I circensi passarono per la grande apertura di Michelone sotto la scritta Circo Razzoli e a fianco al ritratto di
Gianbattista Eufebio Razzoli. Entrarono nello
stesso ordine che avevano nella rassegna di fine spettacolo, quando tutti gli
artisti si presentavano di fronte al pubblico, facendo il giro della pista e
poi uscendo tra gli applausi, quando ce n’erano. Dopo il Dottore fu il turno
delle sorelle campane (per una volta senza giraffe e quasi senza litigare),
delle siamesi cinesi, del giocoliere Bartezzaghi che aveva dato fuoco alle sue
clave e le faceva roteare sulla testa del nano Brontolo che non era affatto
contento, della contorsionista thailandese aggrappata con le gambe alle spalle
dell’Uomo Cannone, del corpo di ballo al completo (ovvero quattro pesone), da
Antonio Martello seguito da Tutù e da Inverso, l’uomo che camminava sulle mani.
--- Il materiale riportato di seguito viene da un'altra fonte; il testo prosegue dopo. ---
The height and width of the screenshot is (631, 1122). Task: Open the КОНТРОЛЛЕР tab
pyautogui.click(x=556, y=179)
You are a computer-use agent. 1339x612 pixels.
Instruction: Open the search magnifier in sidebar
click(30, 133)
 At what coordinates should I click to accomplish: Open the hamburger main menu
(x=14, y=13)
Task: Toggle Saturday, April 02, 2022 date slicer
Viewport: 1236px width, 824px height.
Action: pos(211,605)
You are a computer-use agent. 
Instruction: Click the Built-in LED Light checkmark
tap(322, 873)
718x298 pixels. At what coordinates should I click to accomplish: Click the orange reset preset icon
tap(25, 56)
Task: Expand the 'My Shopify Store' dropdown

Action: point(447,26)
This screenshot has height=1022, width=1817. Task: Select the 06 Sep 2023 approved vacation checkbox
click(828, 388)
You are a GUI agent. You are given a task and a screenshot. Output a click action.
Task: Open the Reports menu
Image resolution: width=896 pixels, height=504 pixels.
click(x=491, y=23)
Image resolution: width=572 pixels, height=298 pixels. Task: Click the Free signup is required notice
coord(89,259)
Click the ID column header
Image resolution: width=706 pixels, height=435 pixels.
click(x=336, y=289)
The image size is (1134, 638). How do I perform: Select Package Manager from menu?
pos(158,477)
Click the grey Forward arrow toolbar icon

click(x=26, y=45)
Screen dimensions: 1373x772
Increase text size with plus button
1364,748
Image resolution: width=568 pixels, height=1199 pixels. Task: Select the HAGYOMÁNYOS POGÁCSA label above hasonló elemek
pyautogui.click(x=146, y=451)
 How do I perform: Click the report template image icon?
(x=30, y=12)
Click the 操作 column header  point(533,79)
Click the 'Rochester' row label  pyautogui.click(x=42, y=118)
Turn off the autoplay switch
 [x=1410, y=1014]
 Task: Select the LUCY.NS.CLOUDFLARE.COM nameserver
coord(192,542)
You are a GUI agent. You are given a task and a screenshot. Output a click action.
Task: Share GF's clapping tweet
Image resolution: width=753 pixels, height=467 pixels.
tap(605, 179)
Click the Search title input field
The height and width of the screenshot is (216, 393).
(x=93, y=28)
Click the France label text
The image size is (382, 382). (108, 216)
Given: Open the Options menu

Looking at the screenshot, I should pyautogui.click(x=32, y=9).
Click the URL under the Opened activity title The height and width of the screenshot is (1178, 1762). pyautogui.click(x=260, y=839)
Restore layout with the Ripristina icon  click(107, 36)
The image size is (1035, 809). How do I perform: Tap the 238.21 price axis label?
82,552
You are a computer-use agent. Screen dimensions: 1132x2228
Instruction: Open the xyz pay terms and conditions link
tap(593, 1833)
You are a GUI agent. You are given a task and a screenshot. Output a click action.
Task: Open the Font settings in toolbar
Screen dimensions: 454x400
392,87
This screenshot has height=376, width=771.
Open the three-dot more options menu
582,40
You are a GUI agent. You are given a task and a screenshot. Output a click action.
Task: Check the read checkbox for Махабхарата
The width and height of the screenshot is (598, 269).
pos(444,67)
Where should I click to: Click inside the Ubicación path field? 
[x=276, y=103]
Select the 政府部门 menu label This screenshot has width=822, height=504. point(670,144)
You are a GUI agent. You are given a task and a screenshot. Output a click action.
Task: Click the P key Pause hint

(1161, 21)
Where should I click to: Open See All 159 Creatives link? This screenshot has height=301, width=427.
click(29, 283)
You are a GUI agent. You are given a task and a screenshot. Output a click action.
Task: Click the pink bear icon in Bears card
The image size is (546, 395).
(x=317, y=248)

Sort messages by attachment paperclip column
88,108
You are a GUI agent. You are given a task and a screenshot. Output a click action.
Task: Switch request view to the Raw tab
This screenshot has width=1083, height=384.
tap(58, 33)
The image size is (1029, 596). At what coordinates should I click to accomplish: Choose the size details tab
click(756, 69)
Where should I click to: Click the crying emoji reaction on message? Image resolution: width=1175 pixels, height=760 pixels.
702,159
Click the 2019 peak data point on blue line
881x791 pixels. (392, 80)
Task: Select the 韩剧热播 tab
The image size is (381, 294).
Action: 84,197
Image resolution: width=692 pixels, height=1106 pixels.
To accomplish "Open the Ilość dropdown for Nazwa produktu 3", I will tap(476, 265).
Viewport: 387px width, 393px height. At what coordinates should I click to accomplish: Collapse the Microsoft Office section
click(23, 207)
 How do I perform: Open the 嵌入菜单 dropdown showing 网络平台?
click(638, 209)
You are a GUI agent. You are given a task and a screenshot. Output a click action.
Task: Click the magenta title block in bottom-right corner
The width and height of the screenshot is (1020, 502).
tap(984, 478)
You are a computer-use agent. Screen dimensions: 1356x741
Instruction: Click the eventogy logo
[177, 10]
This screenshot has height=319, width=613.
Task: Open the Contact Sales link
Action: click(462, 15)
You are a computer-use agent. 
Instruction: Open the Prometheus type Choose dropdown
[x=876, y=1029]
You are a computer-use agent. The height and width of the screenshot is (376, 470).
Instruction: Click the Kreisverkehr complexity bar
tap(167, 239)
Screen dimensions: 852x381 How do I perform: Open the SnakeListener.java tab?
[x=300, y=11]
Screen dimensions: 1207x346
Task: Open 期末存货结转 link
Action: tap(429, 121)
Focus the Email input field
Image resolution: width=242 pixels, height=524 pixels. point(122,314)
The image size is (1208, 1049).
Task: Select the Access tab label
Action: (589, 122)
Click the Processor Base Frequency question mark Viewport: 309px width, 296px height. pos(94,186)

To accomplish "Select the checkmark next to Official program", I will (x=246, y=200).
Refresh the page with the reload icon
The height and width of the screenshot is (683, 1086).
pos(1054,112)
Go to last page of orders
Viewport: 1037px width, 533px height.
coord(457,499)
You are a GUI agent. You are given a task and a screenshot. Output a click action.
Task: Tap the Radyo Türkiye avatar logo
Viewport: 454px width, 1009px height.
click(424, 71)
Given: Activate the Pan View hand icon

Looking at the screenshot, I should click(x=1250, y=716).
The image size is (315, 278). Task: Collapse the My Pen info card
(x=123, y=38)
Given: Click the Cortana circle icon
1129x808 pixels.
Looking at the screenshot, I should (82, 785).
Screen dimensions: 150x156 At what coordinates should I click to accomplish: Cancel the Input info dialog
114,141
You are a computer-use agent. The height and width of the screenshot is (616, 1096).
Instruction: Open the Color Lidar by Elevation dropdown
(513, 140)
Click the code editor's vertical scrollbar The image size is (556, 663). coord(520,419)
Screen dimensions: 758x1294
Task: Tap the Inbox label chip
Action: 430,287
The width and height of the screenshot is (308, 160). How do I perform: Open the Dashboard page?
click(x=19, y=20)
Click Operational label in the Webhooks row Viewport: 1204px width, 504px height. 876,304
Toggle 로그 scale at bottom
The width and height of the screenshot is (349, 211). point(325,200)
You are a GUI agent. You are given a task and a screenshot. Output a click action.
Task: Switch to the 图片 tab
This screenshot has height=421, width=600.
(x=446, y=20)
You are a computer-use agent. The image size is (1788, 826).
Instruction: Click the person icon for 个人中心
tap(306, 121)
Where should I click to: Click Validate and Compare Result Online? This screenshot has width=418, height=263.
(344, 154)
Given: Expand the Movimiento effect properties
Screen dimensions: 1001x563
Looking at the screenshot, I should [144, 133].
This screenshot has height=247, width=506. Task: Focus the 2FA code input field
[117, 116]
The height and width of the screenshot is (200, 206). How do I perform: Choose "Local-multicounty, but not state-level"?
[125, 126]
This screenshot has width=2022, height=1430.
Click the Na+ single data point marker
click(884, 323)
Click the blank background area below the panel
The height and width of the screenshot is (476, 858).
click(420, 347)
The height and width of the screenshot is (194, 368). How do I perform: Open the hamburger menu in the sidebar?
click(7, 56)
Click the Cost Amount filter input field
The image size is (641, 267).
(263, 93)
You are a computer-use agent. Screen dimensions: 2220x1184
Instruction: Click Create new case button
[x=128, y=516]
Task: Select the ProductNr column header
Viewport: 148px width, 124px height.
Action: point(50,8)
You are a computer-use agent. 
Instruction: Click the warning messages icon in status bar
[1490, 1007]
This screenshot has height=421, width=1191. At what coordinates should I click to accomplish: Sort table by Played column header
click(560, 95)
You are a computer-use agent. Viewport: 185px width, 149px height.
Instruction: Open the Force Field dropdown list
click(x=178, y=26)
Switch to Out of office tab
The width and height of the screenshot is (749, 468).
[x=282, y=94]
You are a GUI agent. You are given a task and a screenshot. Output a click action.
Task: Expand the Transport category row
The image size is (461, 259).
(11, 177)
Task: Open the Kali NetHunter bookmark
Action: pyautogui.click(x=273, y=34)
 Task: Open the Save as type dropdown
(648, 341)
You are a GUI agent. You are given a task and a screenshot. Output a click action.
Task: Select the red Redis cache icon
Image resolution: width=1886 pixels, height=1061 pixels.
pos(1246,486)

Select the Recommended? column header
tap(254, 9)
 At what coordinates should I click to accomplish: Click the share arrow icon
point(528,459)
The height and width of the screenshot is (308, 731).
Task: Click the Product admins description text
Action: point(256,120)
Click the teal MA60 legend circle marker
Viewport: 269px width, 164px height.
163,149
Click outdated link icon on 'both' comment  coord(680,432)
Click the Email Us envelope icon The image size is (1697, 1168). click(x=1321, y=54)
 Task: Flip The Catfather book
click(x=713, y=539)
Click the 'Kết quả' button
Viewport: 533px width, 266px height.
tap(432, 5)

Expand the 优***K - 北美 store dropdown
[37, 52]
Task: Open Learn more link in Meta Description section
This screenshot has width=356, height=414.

Chiudevano la processione il clown Giuseppe e Denise l’addestratrice di gatti,
che in molti vedevano come una coppia naturale. Un amore quasi obbligato, che –
secondo fonti non verificate – non era sfociato solo a causa della terribile
allergia al pelo di gatto di Giuseppe, per cui non era stato ancora trovato
rimedio. Piuma Volante li aspettava appollaiato sul suo trespolo, ancora con il
costume di scena cosparso di lunghe piume bianche e grigie che lo faceva
assomigliare a un barbagianni.
Razzoli aspettò che tutti si accomodassero, chi sulle panche degli
spettatori, chi per terra, quest’ultimi facendo particolare attenzione a
scansare le enormi cacche di elefante che erano ancora dissemnate a macchia di
leopardo. Ci volle un po’ di tempo prima che il rumore di passi e le voci di
genti diventasse un normale brusìo di sottofondo, per poi evaporare in un
silenzio sufficientemente formale perché il Dottore si decidesse a parlare. Si
era procurato il microfono delle grandi occasioni, quello a forma di cono di
gelato con le palline colorate e la panna montata finta. Ma appena lo accese
partì la musichetta del circo a tutto volume ta ta ta da da dan da da ta
ta ta da da dan da da e – per un riflesso pavolviano incontrollabile oltre
che incondizionato – tutti si misero in moto
come se fossero le figurine di un
carrillon per bambini, chi sventolando i costumi impumati e chi mettendosi a
girare sulla testa. La confusione era generale, perché ognuno si esibiva senza
badare a quello che facevano gli altri, in una specie di baccanale circense
improvvisato.
Se Razzoli avesse mantenuto una prospettiva d’insieme e avesse osservato
con attenzione e sufficiente distacco la scena, si sarebbe reso conto che quel
movimento spontaneo e incontrollato, vivente e spumeggiante, era probabilmente
lo spettacolo più bello che il Circo Razzoli avesse mai mostrato durante
l’intera sua venerabile esistenza. Ma si dà il caso che il Dottore fosse troppo
indispettito dall’improvvisa anarchia e mancanza di rispetto per la sua leadership instituzionale per apprezzare
il valore artistico della performance involontaria
dei suoi circensi. Vedendolo sull’orlo del baratro isterico, il clown Giuseppe si
tuffò a volo d’angelo sull’altoparlante come faceva nel suo numero acrobatico e
staccò la spina, congelando il movimento dei suoi colleghi. Rimasero immobili, cristallizzati in una
posizione innaturale come nei film in cui, per un attimo, il tempo si blocca.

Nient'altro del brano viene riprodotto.